→ RECORD EXCERPTS
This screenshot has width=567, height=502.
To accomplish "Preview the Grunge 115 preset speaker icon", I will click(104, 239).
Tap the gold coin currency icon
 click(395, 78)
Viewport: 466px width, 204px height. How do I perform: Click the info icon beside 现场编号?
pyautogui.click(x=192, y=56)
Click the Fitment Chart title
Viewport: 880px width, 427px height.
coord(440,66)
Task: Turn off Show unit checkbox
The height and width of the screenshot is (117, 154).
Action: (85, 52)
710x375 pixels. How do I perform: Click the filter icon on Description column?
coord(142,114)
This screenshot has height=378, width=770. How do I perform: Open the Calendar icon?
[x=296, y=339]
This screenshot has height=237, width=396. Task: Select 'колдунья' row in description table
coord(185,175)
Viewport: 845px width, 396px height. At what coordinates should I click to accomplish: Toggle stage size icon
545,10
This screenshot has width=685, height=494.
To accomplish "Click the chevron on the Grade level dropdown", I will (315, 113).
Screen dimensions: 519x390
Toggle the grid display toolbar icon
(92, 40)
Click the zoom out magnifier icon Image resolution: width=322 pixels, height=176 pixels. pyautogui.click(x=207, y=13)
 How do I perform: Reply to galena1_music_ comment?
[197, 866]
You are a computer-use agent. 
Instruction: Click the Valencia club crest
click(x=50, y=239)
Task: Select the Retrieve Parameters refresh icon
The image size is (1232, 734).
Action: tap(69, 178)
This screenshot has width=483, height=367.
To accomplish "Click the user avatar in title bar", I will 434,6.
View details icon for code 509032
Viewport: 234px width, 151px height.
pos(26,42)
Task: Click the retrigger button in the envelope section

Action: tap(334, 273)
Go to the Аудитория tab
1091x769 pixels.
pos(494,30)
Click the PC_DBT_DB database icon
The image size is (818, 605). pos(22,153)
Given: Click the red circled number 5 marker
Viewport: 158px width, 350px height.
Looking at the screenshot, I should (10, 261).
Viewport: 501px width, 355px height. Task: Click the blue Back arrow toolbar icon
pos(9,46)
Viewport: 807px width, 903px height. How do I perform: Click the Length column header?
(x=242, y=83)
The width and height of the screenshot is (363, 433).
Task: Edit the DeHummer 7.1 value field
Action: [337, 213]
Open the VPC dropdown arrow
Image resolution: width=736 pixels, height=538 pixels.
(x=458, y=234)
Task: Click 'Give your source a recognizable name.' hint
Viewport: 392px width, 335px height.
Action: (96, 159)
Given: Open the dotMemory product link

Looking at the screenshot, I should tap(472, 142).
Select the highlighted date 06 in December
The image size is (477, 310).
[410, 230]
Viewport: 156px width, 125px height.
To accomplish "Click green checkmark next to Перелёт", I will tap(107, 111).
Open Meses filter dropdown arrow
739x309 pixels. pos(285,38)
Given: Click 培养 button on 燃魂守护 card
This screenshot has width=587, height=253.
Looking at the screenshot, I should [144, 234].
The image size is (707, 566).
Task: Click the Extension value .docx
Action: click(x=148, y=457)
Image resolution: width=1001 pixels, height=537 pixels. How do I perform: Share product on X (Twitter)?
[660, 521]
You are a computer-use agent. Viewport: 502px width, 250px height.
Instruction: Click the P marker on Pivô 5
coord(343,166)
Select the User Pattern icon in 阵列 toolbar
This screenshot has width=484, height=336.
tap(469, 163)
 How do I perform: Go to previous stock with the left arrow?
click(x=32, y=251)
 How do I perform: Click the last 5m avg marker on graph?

→ GIVEN REQUEST
Write every line of the material above as a JSON list of strings, with one string per line and no entries for blank lines.

→ RESULT OF THE TASK
[
  "This screenshot has width=567, height=502.",
  "To accomplish \"Preview the Grunge 115 preset speaker icon\", I will click(104, 239).",
  "Tap the gold coin currency icon",
  " click(395, 78)",
  "Viewport: 466px width, 204px height. How do I perform: Click the info icon beside 现场编号?",
  "pyautogui.click(x=192, y=56)",
  "Click the Fitment Chart title",
  "Viewport: 880px width, 427px height.",
  "coord(440,66)",
  "Task: Turn off Show unit checkbox",
  "The height and width of the screenshot is (117, 154).",
  "Action: (85, 52)",
  "710x375 pixels. How do I perform: Click the filter icon on Description column?",
  "coord(142,114)",
  "This screenshot has height=378, width=770. How do I perform: Open the Calendar icon?",
  "[x=296, y=339]",
  "This screenshot has height=237, width=396. Task: Select 'колдунья' row in description table",
  "coord(185,175)",
  "Viewport: 845px width, 396px height. At what coordinates should I click to accomplish: Toggle stage size icon",
  "545,10",
  "This screenshot has width=685, height=494.",
  "To accomplish \"Click the chevron on the Grade level dropdown\", I will (315, 113).",
  "Screen dimensions: 519x390",
  "Toggle the grid display toolbar icon",
  "(92, 40)",
  "Click the zoom out magnifier icon Image resolution: width=322 pixels, height=176 pixels. pyautogui.click(x=207, y=13)",
  " How do I perform: Reply to galena1_music_ comment?",
  "[197, 866]",
  "You are a computer-use agent. ",
  "Instruction: Click the Valencia club crest",
  "click(x=50, y=239)",
  "Task: Select the Retrieve Parameters refresh icon",
  "The image size is (1232, 734).",
  "Action: tap(69, 178)",
  "This screenshot has width=483, height=367.",
  "To accomplish \"Click the user avatar in title bar\", I will 434,6.",
  "View details icon for code 509032",
  "Viewport: 234px width, 151px height.",
  "pos(26,42)",
  "Task: Click the retrigger button in the envelope section",
  "Action: tap(334, 273)",
  "Go to the Аудитория tab",
  "1091x769 pixels.",
  "pos(494,30)",
  "Click the PC_DBT_DB database icon",
  "The image size is (818, 605). pos(22,153)",
  "Given: Click the red circled number 5 marker",
  "Viewport: 158px width, 350px height.",
  "Looking at the screenshot, I should (10, 261).",
  "Viewport: 501px width, 355px height. Task: Click the blue Back arrow toolbar icon",
  "pos(9,46)",
  "Viewport: 807px width, 903px height. How do I perform: Click the Length column header?",
  "(x=242, y=83)",
  "The width and height of the screenshot is (363, 433).",
  "Task: Edit the DeHummer 7.1 value field",
  "Action: [337, 213]",
  "Open the VPC dropdown arrow",
  "Image resolution: width=736 pixels, height=538 pixels.",
  "(x=458, y=234)",
  "Task: Click 'Give your source a recognizable name.' hint",
  "Viewport: 392px width, 335px height.",
  "Action: (96, 159)",
  "Given: Open the dotMemory product link",
  "Looking at the screenshot, I should tap(472, 142).",
  "Select the highlighted date 06 in December",
  "The image size is (477, 310).",
  "[410, 230]",
  "Viewport: 156px width, 125px height.",
  "To accomplish \"Click green checkmark next to Перелёт\", I will tap(107, 111).",
  "Open Meses filter dropdown arrow",
  "739x309 pixels. pos(285,38)",
  "Given: Click 培养 button on 燃魂守护 card",
  "This screenshot has width=587, height=253.",
  "Looking at the screenshot, I should [144, 234].",
  "The image size is (707, 566).",
  "Task: Click the Extension value .docx",
  "Action: click(x=148, y=457)",
  "Image resolution: width=1001 pixels, height=537 pixels. How do I perform: Share product on X (Twitter)?",
  "[660, 521]",
  "You are a computer-use agent. Viewport: 502px width, 250px height.",
  "Instruction: Click the P marker on Pivô 5",
  "coord(343,166)",
  "Select the User Pattern icon in 阵列 toolbar",
  "This screenshot has width=484, height=336.",
  "tap(469, 163)",
  " How do I perform: Go to previous stock with the left arrow?",
  "click(x=32, y=251)",
  " How do I perform: Click the last 5m avg marker on graph?"
]